Copy the stretch of items from the line containing "Place cursor on the lone X variable line" through the line containing "Click Gemini's Price", substituting "pointer" for "cursor" and leaving all else unchanged. Omit the pictures from your answer.

** begin Records for processing **

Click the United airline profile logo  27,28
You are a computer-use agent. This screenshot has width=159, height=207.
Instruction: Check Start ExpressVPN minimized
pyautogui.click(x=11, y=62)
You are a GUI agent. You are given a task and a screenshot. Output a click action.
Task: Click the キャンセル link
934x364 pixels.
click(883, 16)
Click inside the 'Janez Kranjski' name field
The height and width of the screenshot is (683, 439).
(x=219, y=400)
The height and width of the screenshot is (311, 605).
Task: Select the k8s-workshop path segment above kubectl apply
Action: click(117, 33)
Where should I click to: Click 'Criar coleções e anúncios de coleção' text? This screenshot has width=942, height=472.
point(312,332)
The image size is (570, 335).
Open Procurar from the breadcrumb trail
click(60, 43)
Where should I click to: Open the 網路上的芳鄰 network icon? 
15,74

** end Records for processing **
** begin Records for processing **

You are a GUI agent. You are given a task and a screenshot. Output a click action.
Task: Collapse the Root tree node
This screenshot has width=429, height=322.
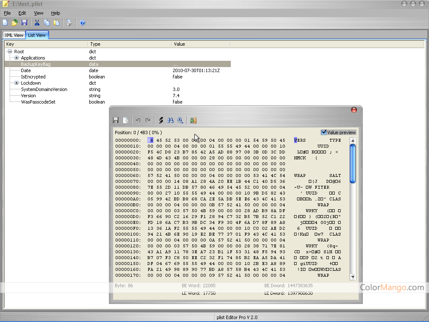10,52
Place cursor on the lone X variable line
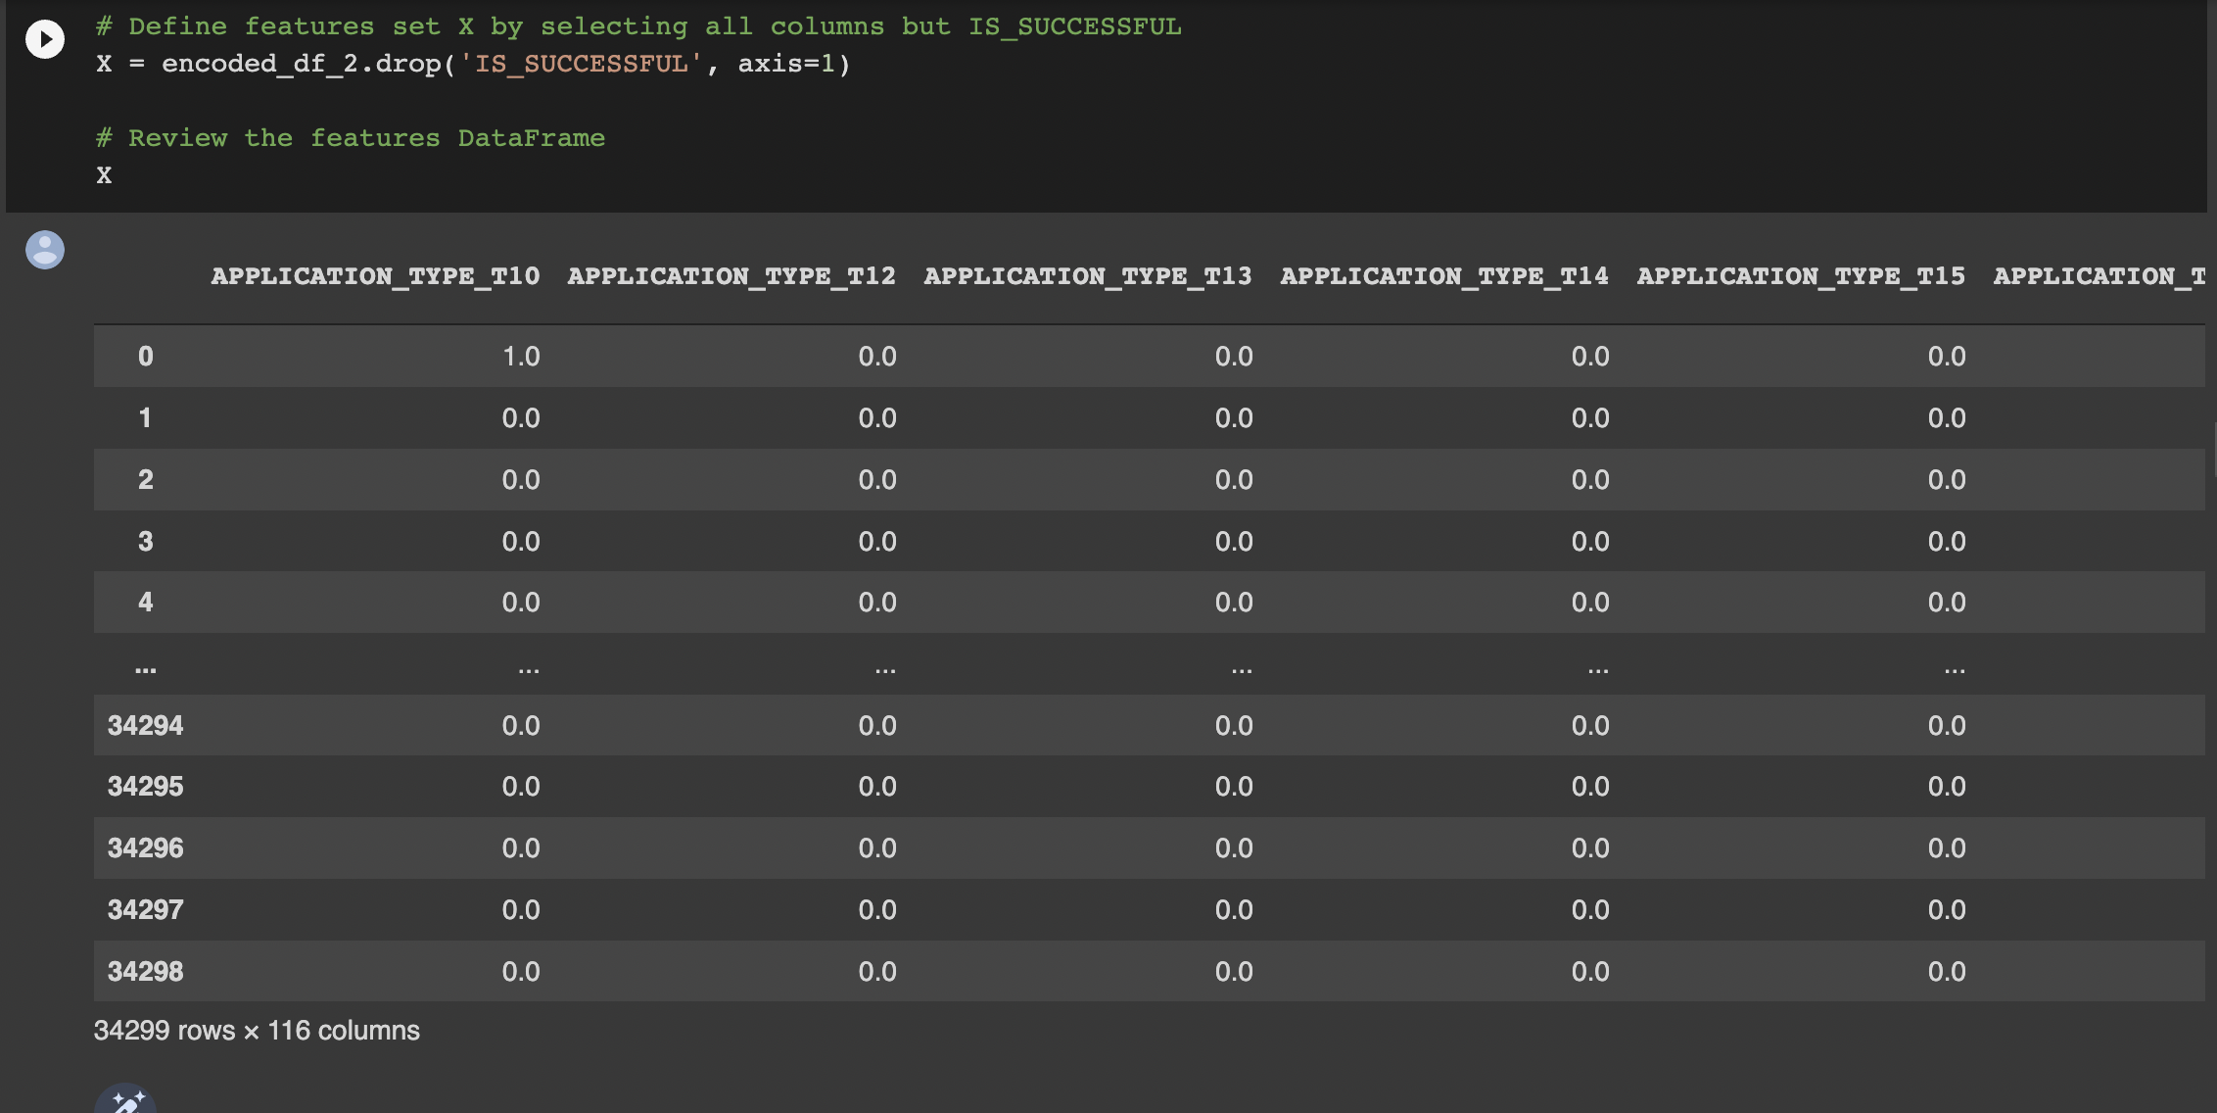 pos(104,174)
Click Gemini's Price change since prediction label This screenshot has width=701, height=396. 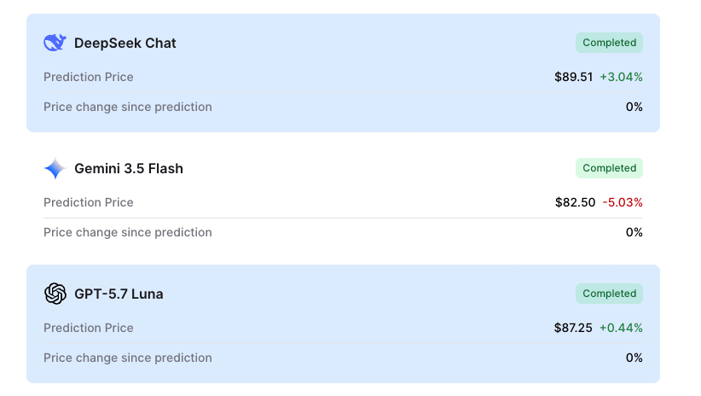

** end Records for processing **
** begin Records for processing **

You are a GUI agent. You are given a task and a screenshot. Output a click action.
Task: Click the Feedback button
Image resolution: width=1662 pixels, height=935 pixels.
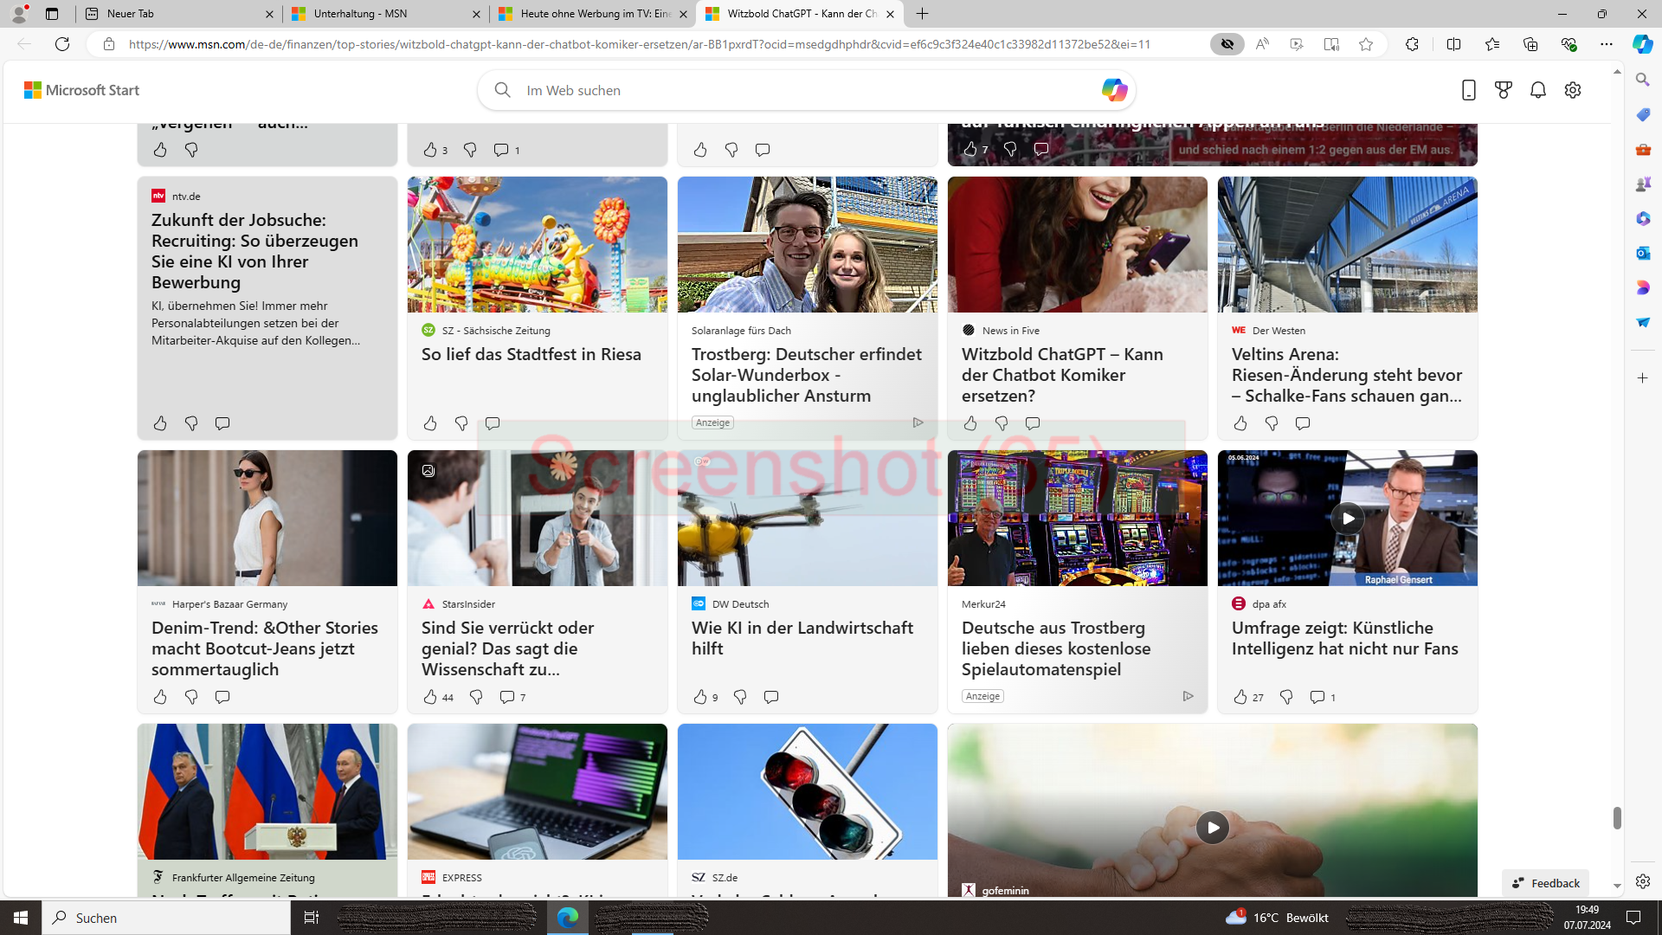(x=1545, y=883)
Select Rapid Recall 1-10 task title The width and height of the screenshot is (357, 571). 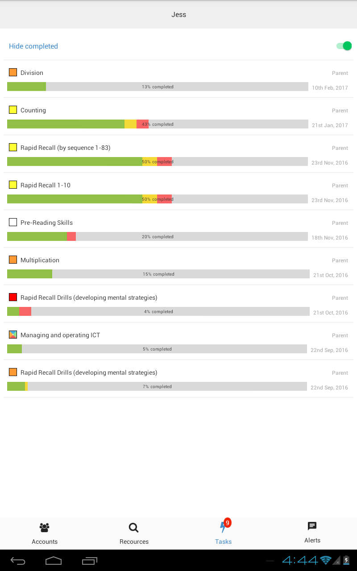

** end Records for processing **

- **Full output**
Place pointer on the lone X variable line
 pos(104,174)
Click Gemini's Price change since prediction label This screenshot has width=701, height=396. 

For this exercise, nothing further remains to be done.